One of the things which have fascinated me is the broad support for the Partnership process within the Management class in Ireland, including many non-Union or anti-Union businesses such as Ryanair and some US multinationals.  The fact is that the National Partnership process and associated legislation and institutions (including a plethora of quasi-judicial employee rights and dispute resolution processes such as the Labour Court) have provided a very positive environment for doing business – low strike rates, established mechanisms for resolving disputes, predictable (and budgetable) pay rises, and very little requirement to spend a lot of management time negotiating those issues locally.  

Certainly, pay rates in Ireland are now amongst the highest in the World, but that in itself isn’t a major issue for large businesses if they can be budgeted for in the context of a profitable business in a favourable environment.  What kills big business is uncertainty, complexity, barriers to ongoing change and the costs of protracted negotiations.  Being able to outsource much of this to the Government is a huge boon to a big business.

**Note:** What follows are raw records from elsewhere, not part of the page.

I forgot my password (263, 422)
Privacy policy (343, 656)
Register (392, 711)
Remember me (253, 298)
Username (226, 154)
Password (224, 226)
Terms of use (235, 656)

And that is why I am also rather puzzled by the popular embrace of neo-liberal economics in the Anglo-American world.  Big business needs good regulation, state intervention, a functioning civil society, and trade Union leaders who can deliver on the agreements  they have negotiated.  Working with competing groups and leaders is part of a process which has now become so institutionalised in Irish management and political culture that a Thatcherite or neo-conservative attempt to destroy Unions or civil society more generally are simply not on the agenda of the “business community”.

Michael O’Leary of Ryanair is perhaps the antithesis of this philosophy, but do not underestimate the posturing involved in his frequent rantings.  Ryanair has much to thank the EU and Irish Government for – when it comes to proving a regulatory and infrastructural environment which have enabled his business to thrive.  Many within the Irish business community view his public and employee relations strategies with disdain – because they threaten the fabric of the social cohesion which has been a key part of the Irish economic success.

There is good reason why Neo-liberals never look at the Irish Economic success story over the past 20 years too closely.  It is anything but the classic neo-liberal success story and owes much to enlightened and active Government intervention, the EU, and a willingness to work with people representing different interests.  The conflict resolution and negotiation skills developed as part 0f 20 years of Social Partnership have also served Ireland well in EU Council and Northern Ireland peace process negotiations.  

But Sin scéal eile as we say in Ireland…that is another story.